*What the task requires*.
Find each line in the records below that contains the string "height", and copy every such line in full.

*Given records*.
· · · ·

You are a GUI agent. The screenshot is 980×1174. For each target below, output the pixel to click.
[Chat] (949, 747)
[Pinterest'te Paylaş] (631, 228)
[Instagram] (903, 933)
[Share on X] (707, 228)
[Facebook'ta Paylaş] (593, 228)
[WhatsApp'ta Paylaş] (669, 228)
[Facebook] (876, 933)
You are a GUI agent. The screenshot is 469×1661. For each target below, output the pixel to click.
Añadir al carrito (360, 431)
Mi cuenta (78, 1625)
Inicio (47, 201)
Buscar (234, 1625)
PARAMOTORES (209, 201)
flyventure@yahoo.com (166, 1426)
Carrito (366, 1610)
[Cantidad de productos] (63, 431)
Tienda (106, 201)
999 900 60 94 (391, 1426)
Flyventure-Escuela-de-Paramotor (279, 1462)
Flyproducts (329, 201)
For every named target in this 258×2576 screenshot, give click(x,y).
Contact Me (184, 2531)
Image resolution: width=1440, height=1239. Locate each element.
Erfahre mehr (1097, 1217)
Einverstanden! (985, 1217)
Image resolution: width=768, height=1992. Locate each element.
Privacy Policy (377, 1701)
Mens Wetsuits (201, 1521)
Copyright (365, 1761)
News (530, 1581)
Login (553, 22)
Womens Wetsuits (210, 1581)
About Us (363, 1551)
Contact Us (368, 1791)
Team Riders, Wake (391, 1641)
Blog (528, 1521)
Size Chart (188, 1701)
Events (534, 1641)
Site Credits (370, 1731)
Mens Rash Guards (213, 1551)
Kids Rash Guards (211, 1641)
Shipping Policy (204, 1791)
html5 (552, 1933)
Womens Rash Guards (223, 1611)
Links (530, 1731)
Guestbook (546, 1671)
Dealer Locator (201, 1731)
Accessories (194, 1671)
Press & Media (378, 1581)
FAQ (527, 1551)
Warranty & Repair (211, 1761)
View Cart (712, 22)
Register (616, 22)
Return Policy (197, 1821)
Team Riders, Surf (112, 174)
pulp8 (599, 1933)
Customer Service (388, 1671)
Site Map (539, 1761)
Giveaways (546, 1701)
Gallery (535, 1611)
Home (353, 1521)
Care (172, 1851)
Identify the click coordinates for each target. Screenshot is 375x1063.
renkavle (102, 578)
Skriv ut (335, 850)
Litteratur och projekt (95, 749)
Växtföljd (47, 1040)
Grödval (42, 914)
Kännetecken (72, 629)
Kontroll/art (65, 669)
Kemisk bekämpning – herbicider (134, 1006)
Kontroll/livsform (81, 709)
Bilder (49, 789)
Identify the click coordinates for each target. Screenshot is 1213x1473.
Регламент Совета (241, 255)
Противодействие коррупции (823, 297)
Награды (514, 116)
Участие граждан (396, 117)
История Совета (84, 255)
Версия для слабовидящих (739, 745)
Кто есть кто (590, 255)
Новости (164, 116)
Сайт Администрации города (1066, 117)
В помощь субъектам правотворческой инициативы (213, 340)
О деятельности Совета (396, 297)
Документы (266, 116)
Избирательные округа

· · · ·

*Task result*.
Image resolution: width=1440, height=1239. Locate each element.
Image resolution: width=768, height=1992. Locate each element.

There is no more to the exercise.